_Reading text_:
** START **

NYT
October 30, 2005
Midler Embraces the Passing of Time and the Greening of a City
By JAMES BARRON
After showing off the community garden with the composting toilet, Bette Midler took stock of things. The conversation had turned to two numbers that figure in her life these days: 60, for the birthday that she is about to celebrate, and 10, the age of the New York Restoration Project, the nonprofit group she started to clean up parks.
(Thanks for sending me the original Darrell)
She started with the birthday. “I was going to get really depressed, and I thought, ‘So what?’ Let’s put a good face on it, because it’s a really good face,” she said, and laughed.
As for her work with the parks – which included arranging the purchase of 50 city-owned lots to keep the city from auctioning them off for housing – she knows all the things that people whisper when a celebrity takes up a cause like parks in neighborhoods she does not even live in. “There’s a distinct possibility that it’s vanity, but even if it were, so what?” she said. “The gardens stand as a testament to nature, and I love nature despite what she did to me.”
The two numbers – 60 and 10 – will come up again tomorrow at the group’s annual Hulaween gala at the Waldorf-Astoria. Besides celebrating the group’s first decade, Ms. Midler will give an award for environmental work to the rock star Sting and his wife, Trudie Styler. Elton John will be at the celebration, which is also for Ms. Midler’s 60th birthday, on Dec. 1.
Adrian Benepe, the parks commissioner, called her “a delightful and purposeful Pied Piper” and credited her and her group with tackling projects “no one else would think of taking on.”
Ms. Midler’s involvement has been hands-on. While visiting a park in Upper Manhattan, she chatted with groundskeepers and gardeners about tree limbs that had been knocked down by storms. “I think I’m doing what I was meant to do,” she said. “This is the greatest thing I ever did in my life.”
She and her group have removed 80,000 tons of garbage from neglected parks and lots over 10 years, and she helped haul away discarded tires and other junk. The group helped create Swindler Cove Park on the Harlem River, at the Harlem River Drive and 10th Avenue, and found a donor to underwrite a boathouse there. It also renovated a cafe in Fort Tryon Park.

** END **

_Given entries_:
** START **

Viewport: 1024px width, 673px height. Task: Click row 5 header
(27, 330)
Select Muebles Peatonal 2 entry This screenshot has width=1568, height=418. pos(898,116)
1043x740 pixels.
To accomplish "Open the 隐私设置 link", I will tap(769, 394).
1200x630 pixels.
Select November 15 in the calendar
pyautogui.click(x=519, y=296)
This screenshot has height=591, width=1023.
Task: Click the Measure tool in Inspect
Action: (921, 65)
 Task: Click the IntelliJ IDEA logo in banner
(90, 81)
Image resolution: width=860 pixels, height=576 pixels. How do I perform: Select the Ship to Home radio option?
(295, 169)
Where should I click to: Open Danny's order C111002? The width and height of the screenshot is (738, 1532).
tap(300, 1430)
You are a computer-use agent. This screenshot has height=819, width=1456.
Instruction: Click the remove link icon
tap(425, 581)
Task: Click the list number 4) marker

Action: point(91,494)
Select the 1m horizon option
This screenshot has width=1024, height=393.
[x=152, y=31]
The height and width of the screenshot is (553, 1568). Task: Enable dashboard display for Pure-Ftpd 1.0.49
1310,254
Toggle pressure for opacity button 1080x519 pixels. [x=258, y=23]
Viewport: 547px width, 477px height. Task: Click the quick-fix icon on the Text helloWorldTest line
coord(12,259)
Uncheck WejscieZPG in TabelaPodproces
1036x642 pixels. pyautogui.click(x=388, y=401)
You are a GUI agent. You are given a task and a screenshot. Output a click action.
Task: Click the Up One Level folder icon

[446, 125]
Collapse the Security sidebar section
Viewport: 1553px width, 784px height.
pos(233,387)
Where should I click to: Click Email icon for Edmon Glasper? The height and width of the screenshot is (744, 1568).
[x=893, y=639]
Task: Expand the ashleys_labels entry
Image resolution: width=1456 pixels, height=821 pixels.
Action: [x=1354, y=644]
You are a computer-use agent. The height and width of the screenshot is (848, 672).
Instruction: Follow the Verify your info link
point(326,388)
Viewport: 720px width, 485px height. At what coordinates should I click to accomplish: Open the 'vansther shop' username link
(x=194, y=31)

** END **

_Task goal_: Continue the newspaper article on Bette Midler and the New York Restoration Project from the point where it stops.

_Exercise output_:
Ms. Midler helped clean up freeways under California’s adopt-a-highway plan when she lived in Los Angeles. When she moved back to New York in 1994, she said, she was troubled by how badly the parks had deteriorated. “I remember driving past Riverside Park and saying, ‘What happened?’ ” she said. She remembers seeing discarded couches, other junk and homeless people.
She made some calls. One parks department employee told her, “I know you think Riverside isn’t very nice, but let me show you something else.” She said his inflection conveyed the message “If you think this is bad, let me show you worse.”
Mr. Benepe remembered meeting her about that time. He had been a lower-ranking parks official, and he invited her to dinner at his apartment. He cooked – “I don’t remember what,” he said. “Probably seafood. As I recall, she was wearing overalls.”
By then, groups like the Central Park Conservancy and the Prospect Park Alliance were looking after specific parks. Ms. Midler decided to set up a public-private partnership. “Until government gets it together, you can’t allow everything to deteriorate,” she said. “Until the government decides there is a different way to step in and raise money, we’ve got to.”
Visiting a handful of parks and gardens in Manhattan one morning, she raced through a garden on East 114th Street near Pleasant Avenue, across 114th from Thomas Jefferson Park. The garden was restored with a $250,000 grant from Tiffany & Company, and John Loring, the Tiffany designer, created chairs and a statue with Jefferson’s profile.
The garden is down the block from another, the Rodale Pleasant Park Community Garden. Rodale, the publisher of Prevention, Men’s Health and other magazines, donated $250,000 for the garden and its rainwater collection system and composting toilet.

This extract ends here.